| WHAT TO PRODUCE |
Translate this sentence from the passage on the Bakken oil boom into Spanish: "Local agencies that deal with domestic violence and sexual assault are tapped out."

| EXCERPTED TEXT |
- - -

As CNN reported in October 2011, the oil boom at the Bakken formation in the Dakotas and Montana comes with a price. The resultant crime wave, due to tens of thousands of oil workers descending on the area and looking to party, has overwhelmed small town law enforcement. Narcotics, strip clubs and prostitution have soared. So have burglaries and alcohol-related assaults.

As CBS reported in February 2012, rapes have increased as well. With tens of thousands of single men living away from home, that might not be surprising, but for once safe small communities, it is a traumatic development. As Oil Patch Dispatch observed in July 2012, the consequent housing shortage and lack of available abused women shelter space is causing victims of domestic violence to stay with their abusers. Local agencies that deal with domestic violence and sexual assault are tapped out.

As noted in High Country News in April 2012, the Fort Berthold Indian Reservation has raked in hundreds of millions from the Bakken boom. Some tribal members who once lived in poverty are receiving $10,000 monthly checks. But like other communities off the reservation, drunk driving, hard drug use and sex-trafficking is rampant. Domestic violence has doubled.

In February 2013, The Atlantic magazine examined rising violence on the Fort Berthold Reservation, and how tribal officers are often powerless to do anything about it. One in three Native American women are raped during their lifetimes, mostly by non-Indians. In Fort Berthold, thanks to the oil boom, that rate is going up. So are other crimes over which the tribe has little legal control.

In response to this crisis, the U.S. Department of Justice recently announced it is seeking applications for funding to support an exploratory study on the domestic violence, dating violence, sexual assault, and stalking implications of the oil industry across communities in the Dakotas and Montana. Meanwhile, women in the region are beginning to carry weapons. Welcome to prosperity.

- - -

| COLLECTED MATERIAL |
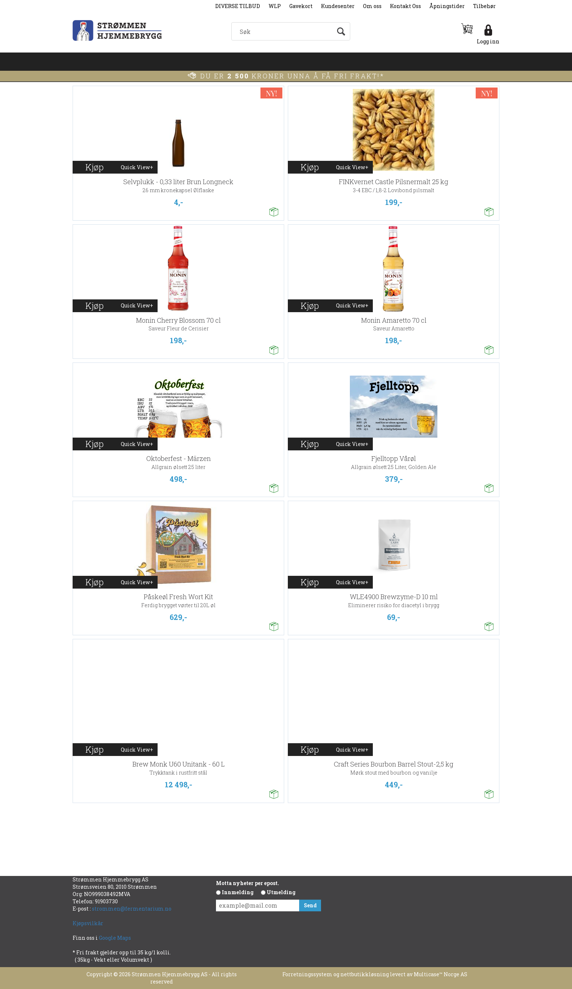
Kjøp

- - -

| ANSWER TO THIS TASK |
Las agencias locales que se ocupan de la violencia doméstica y la agresión sexual han agotado sus recursos.